Work order: Pull every line holding the word "computer" from the data below and copy it.

Dataset items
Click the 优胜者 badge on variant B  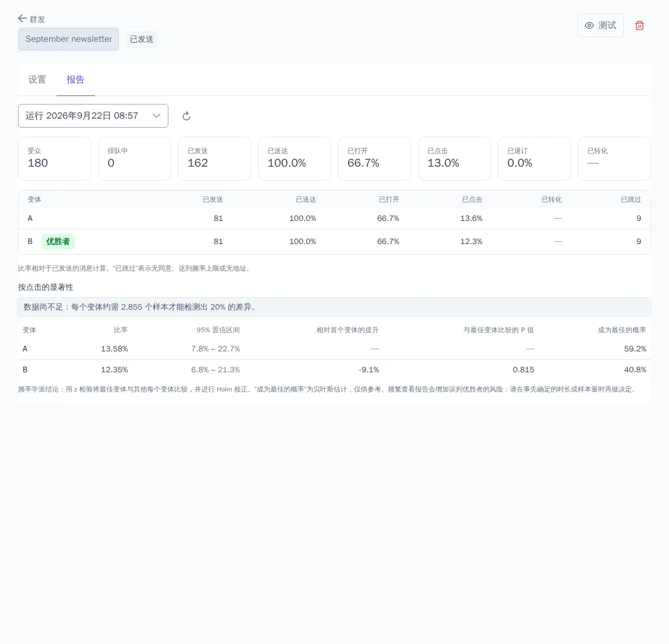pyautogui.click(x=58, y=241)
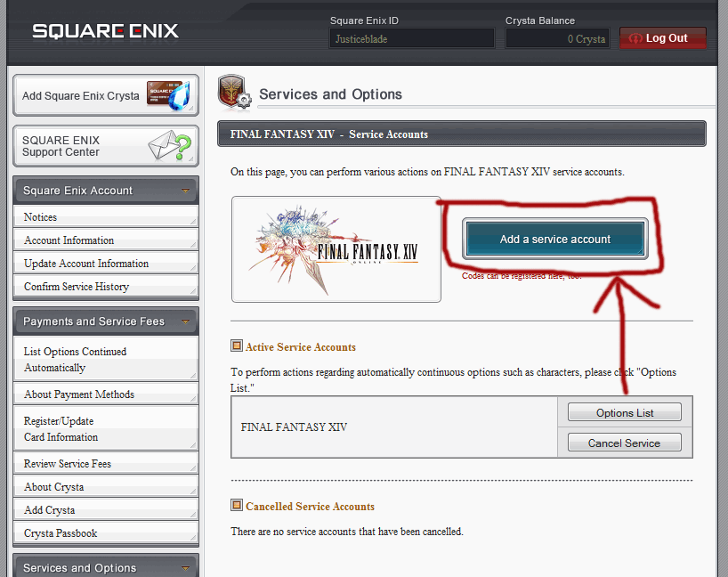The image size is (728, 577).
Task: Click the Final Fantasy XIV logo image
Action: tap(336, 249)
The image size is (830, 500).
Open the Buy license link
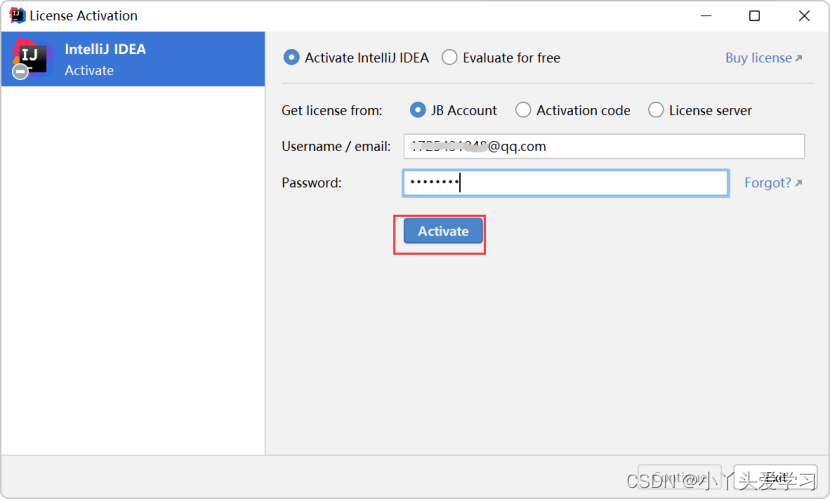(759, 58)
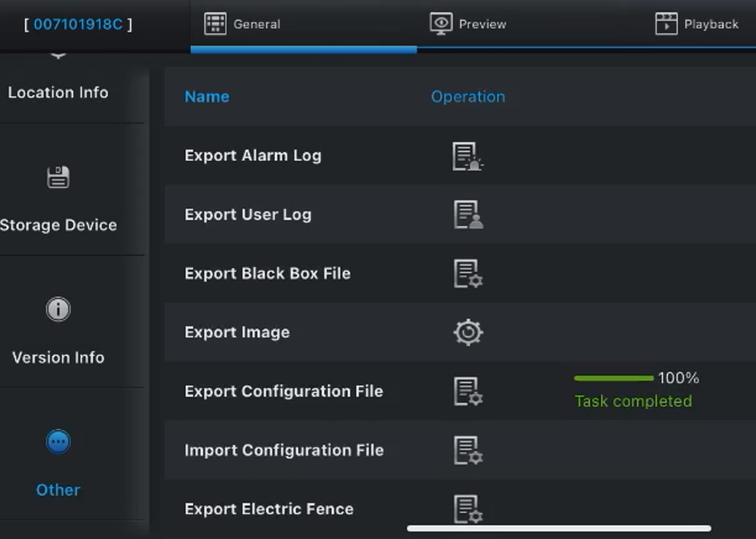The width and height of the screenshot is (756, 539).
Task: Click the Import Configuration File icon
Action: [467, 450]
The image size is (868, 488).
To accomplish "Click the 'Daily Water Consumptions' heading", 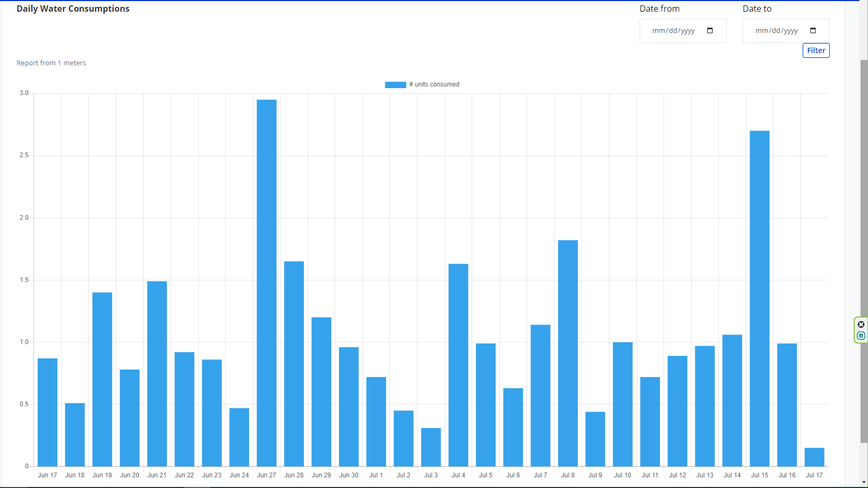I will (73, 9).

---

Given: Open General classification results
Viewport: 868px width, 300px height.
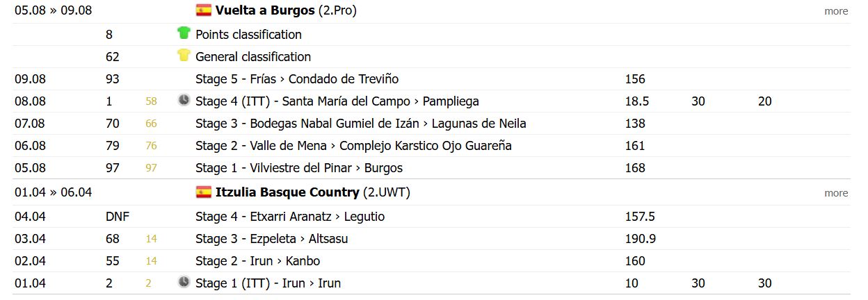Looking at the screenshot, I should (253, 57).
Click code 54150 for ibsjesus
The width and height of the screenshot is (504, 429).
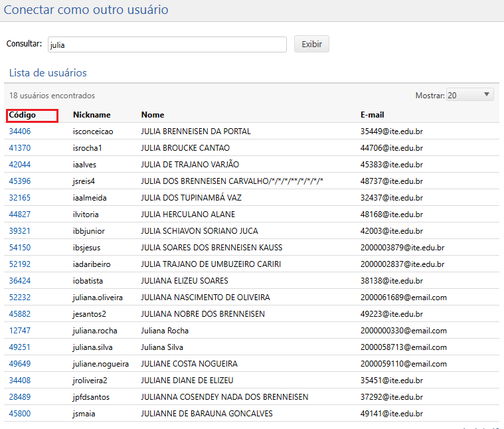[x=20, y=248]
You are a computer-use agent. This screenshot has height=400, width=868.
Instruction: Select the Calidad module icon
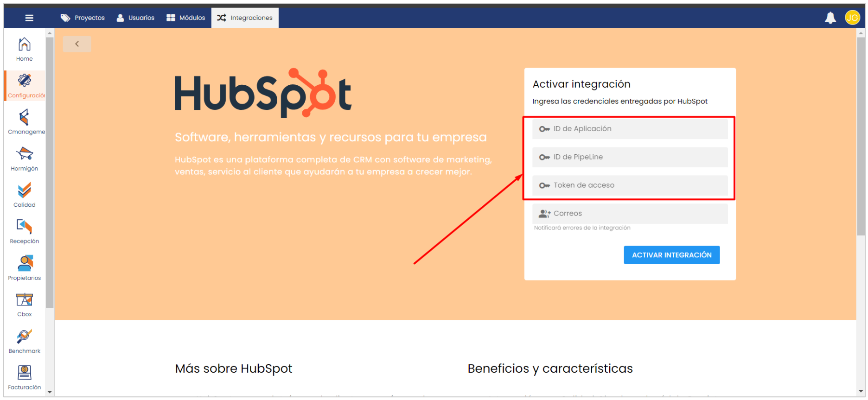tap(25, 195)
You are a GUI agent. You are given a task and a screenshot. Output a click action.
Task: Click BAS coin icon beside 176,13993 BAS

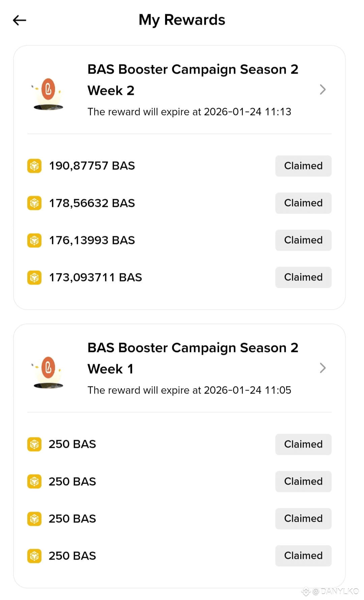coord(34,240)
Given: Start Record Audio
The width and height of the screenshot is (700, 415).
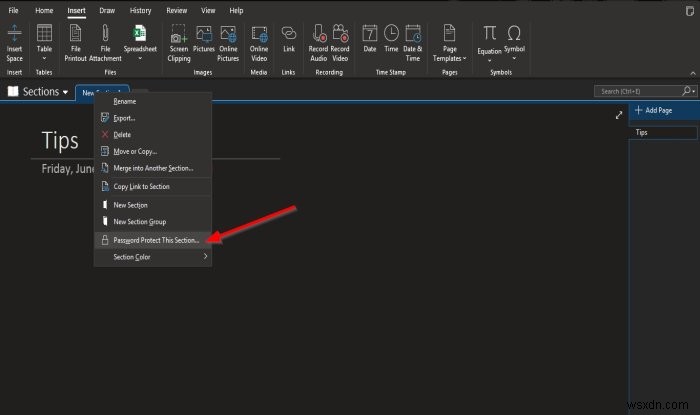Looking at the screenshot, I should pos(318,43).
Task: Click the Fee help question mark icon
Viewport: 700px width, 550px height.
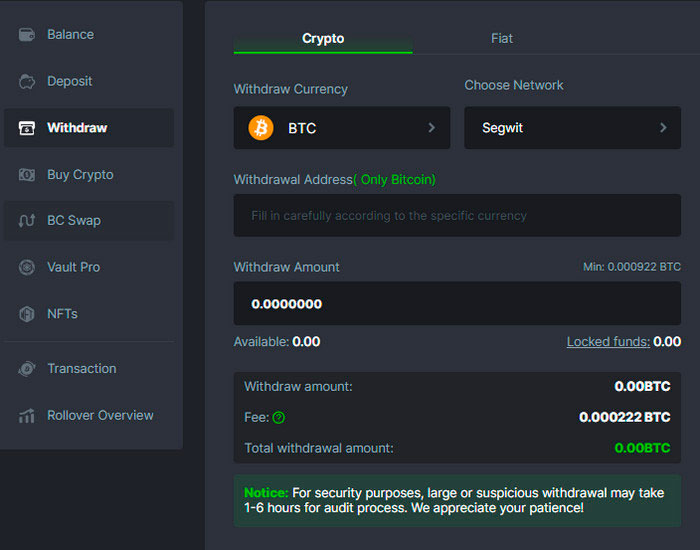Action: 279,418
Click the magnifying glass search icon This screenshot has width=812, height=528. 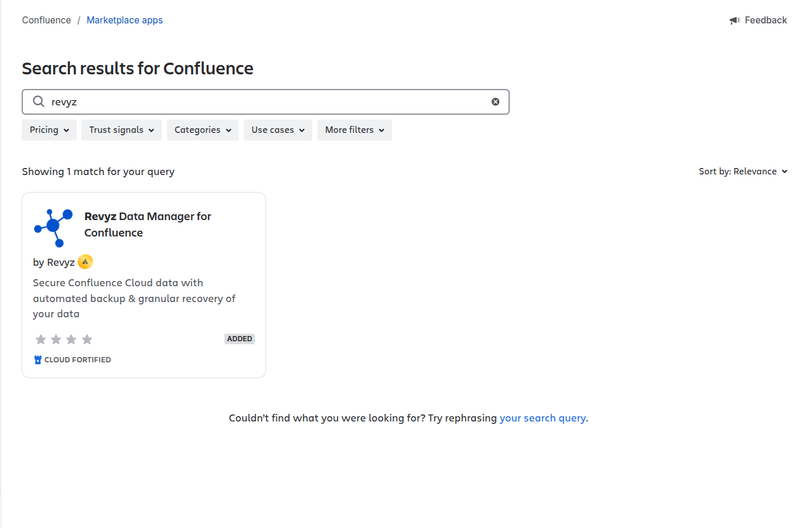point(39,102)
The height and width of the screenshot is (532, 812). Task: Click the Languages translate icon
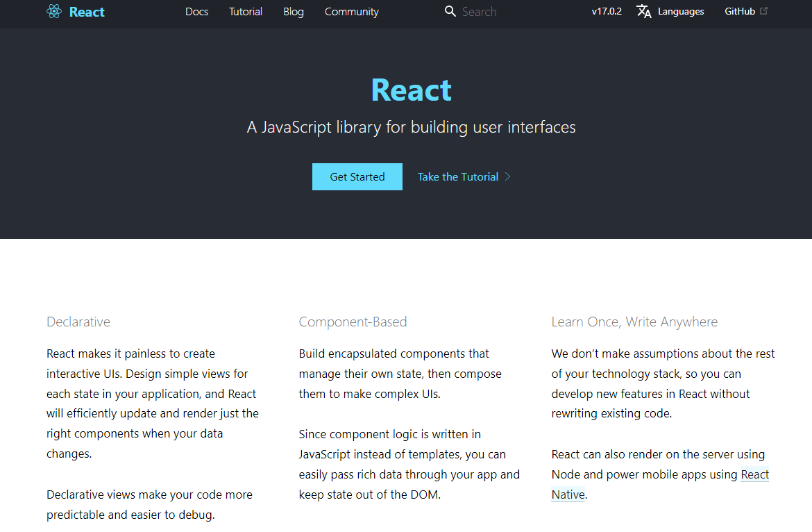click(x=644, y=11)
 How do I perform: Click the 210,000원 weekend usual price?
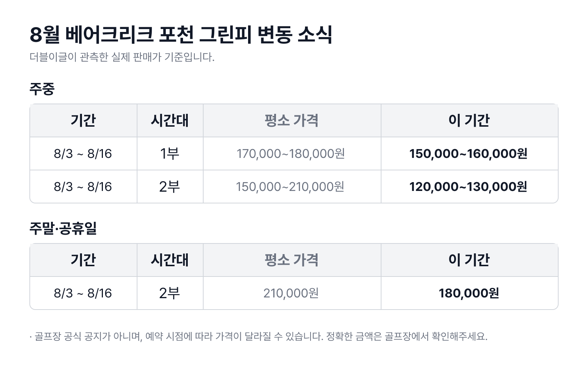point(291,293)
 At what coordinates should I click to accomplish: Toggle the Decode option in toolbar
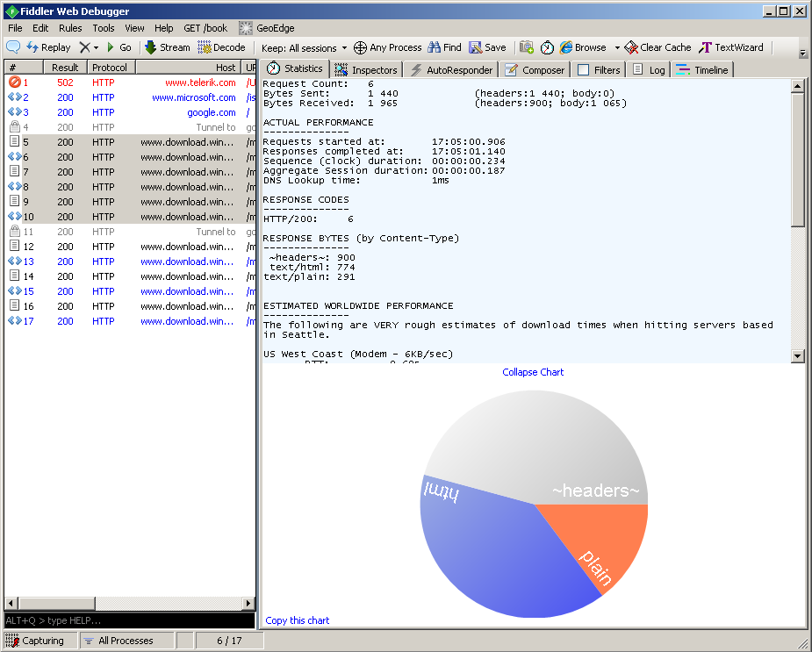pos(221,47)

--

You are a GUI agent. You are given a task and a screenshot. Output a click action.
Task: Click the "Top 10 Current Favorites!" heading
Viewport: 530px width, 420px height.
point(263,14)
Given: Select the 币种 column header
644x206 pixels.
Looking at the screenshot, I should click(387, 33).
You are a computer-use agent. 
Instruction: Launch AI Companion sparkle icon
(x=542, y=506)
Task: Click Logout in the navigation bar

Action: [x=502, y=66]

Task solution:
You are a computer-use agent. This screenshot has height=400, width=868.
You are a computer-use agent. 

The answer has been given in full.